Fabio Perina 14 de julho de 2022

Para tratar da história do Boca Juniors-ARG dos últimos 30 anos é preciso reconhecer que dentro de campo foi o “rey de copas” de sua época com 4 Libertadores ganhas entre 2000 e 2007, diante de uma disputa particular com o Independiente de Avellaneda que reivindica tal orgulho com um placar global em toda a história de 6×7 na Taça Libertadores e outras diversas copas internacionais. Porém fora de campo nessa mesma época as polêmicas também são inúmeras e fazem parte do folclore do futebol, conforme será o tema desse texto, vide o tema ser reaquecido pela recente demissão do treinador Sebastián Battaglia em nova eliminação na Libertadores. Uma crise que chegou a seu ápice quando Battaglia pediu reforços (treinador quem cometeu erros cruciais em um elenco já cheio de “referentes”, quem por sua vez também cometeram erros cruciais) logo após a eliminação e Riquelme colocou a demissão em um quadro de desobediência e provocação ao invés (da já sabida) incompetência e inexperiência

Sebastián Battaglia
Sebastián Battaglia. Fonte: Wikipédia

Certamente tornando o clube ‘xeneize’ como o vestiário mais hostil do mundo. Um diagnóstico que chega através de algumas fontes como os vídeos picantes de Pablo Carrozza e os textos picantes de Antonio Serpa. E até mesmo uma cobertura cada vez maior na imprensa brasileira através do blogueiro Tales Torraga, como na recente derrota contra o San Lorenzo logo após a eliminação em que ocorreram diversas polêmicas dentro e fora de campo em um clássico com tudo que se tem direito!

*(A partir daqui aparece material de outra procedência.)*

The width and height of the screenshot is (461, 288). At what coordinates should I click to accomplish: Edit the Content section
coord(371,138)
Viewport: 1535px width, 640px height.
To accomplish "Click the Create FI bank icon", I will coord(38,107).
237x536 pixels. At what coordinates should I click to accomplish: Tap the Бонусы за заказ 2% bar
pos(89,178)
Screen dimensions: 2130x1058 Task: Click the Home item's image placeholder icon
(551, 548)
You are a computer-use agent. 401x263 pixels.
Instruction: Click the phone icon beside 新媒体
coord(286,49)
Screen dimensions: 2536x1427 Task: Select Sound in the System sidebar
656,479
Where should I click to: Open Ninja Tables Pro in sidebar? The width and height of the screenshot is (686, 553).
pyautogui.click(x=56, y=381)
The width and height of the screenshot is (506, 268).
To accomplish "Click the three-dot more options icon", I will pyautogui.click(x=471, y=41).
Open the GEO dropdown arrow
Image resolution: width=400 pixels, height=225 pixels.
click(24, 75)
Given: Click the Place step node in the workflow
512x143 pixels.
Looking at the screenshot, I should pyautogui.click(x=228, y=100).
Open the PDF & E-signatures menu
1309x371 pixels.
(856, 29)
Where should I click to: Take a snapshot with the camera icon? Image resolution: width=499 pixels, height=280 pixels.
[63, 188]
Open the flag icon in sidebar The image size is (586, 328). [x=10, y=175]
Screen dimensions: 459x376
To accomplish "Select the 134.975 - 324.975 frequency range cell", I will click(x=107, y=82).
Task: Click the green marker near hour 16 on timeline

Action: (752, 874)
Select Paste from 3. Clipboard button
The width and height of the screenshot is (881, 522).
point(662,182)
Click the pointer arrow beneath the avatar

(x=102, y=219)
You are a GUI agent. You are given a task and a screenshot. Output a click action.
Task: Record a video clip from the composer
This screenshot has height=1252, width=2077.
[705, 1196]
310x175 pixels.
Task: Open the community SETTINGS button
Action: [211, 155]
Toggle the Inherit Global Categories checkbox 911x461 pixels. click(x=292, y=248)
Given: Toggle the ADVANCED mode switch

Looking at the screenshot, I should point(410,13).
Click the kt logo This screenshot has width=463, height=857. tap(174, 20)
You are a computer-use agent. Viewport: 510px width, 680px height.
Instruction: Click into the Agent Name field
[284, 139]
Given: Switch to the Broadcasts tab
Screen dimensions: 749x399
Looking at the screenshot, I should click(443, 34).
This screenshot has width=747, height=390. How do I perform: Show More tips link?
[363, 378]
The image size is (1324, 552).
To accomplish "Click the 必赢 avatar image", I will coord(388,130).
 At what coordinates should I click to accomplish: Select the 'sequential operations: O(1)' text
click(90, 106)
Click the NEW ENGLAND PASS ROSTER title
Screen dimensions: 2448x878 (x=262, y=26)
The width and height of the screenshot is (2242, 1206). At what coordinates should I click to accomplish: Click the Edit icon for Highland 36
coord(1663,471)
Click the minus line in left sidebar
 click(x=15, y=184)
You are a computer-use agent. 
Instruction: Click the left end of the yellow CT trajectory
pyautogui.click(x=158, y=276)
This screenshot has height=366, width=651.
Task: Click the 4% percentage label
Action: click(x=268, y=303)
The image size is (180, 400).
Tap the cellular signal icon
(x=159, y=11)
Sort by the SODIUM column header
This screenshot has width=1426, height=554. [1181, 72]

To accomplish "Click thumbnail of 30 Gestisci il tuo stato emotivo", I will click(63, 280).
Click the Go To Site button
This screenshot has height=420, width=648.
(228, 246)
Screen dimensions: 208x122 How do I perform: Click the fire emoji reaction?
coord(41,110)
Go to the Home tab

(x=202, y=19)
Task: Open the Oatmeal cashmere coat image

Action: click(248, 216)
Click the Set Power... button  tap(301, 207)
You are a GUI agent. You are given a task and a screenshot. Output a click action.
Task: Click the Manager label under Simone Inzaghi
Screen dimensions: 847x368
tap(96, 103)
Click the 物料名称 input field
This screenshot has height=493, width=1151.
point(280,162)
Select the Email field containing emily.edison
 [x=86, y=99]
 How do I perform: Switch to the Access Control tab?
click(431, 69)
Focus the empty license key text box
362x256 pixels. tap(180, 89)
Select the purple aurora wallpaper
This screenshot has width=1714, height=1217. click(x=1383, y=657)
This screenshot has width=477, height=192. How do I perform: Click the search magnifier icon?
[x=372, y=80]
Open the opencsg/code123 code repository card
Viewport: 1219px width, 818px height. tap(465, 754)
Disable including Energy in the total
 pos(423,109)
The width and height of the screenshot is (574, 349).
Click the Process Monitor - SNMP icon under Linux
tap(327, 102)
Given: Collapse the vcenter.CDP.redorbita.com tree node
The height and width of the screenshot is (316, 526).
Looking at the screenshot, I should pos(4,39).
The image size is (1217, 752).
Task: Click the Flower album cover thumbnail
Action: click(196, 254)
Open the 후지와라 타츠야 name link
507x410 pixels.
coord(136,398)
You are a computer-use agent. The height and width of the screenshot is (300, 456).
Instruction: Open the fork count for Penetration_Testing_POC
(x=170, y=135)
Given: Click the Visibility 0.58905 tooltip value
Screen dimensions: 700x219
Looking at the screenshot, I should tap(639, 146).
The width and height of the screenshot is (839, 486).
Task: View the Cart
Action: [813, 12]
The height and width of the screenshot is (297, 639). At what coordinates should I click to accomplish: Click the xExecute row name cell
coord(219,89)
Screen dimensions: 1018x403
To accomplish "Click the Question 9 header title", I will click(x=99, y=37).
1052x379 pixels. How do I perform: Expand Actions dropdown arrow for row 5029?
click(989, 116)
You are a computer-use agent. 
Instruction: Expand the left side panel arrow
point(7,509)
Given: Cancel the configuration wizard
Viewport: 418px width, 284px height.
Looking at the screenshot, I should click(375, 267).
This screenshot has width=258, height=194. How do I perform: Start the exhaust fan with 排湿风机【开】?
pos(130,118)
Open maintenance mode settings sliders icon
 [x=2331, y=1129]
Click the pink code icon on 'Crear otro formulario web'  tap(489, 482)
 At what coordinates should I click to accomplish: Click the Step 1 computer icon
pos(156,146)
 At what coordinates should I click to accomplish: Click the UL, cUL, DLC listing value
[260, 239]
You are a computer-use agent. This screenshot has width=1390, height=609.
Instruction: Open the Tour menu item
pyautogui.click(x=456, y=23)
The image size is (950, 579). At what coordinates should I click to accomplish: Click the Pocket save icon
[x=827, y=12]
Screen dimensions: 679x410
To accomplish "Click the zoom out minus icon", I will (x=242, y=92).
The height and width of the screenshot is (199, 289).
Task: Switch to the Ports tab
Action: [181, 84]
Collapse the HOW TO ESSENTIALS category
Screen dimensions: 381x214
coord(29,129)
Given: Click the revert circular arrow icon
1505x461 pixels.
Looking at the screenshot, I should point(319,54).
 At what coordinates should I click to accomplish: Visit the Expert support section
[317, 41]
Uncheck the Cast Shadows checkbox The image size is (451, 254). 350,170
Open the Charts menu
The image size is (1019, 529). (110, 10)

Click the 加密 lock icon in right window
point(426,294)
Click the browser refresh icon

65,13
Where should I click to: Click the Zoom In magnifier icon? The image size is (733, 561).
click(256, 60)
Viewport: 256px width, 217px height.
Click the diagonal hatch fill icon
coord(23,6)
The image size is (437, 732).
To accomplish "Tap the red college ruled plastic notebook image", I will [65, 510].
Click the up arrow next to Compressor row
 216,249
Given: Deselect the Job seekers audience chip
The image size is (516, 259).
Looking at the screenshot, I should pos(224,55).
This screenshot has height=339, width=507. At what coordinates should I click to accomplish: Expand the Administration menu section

Acrescento que o “cabaret” é tão permanente que desafia até a forte tese do “bode expiatório” que uma demissão de treinador costuma ter o efeito de pacificar o ambiente. vide mandar ao banco o zagueiro e capitão Isquierdoz quem certamente era um dos menos culpados.

No vídeo a seguir há a retrospectiva dos casos históricos em que se relata inúmeras tensões e até agressões entre jogadores, seja flagrantes a todas as câmeras no campo de treino ou supostas em vestiários. Um vídeo que através da narrativa e da sonoplastia dramatiza as ocorrências e ainda lança a curiosa hipótese da coesão no vestiário e no clube ser mais a exceção do que a regra (oposta ao discurso ufanista e clubista nas vitórias de “contra tudo e contra todos” ou provando “a força da camiseta”)

Ou seja, diante da constante “lavagem de roupa suja” em público, há uma auto-destrutiva violação de “códigos” de silêncio de vestiário (como se diz no vocabulário da boleiragem argentina) em que não é possível se encontrar um “pecado original” diante de tantos casos! Assim como fica mais uma vez a lição da dificuldade de se equilibrar um plantel tanto em aspectos físicos, técnicos e táticos como sobretudo de personalidade entre jovens e veteranos e ainda com a “ascendencia” que exercem no vestiário e no clube. Acrescento também que outra reflexão que fica como questão de fundo é de um dilema existencial entre a realidade e sua relação com a mídia como protagonista ativa ou mera mediadora: o “cabaret” é uma invenção do periodismo ou Boca se suicida?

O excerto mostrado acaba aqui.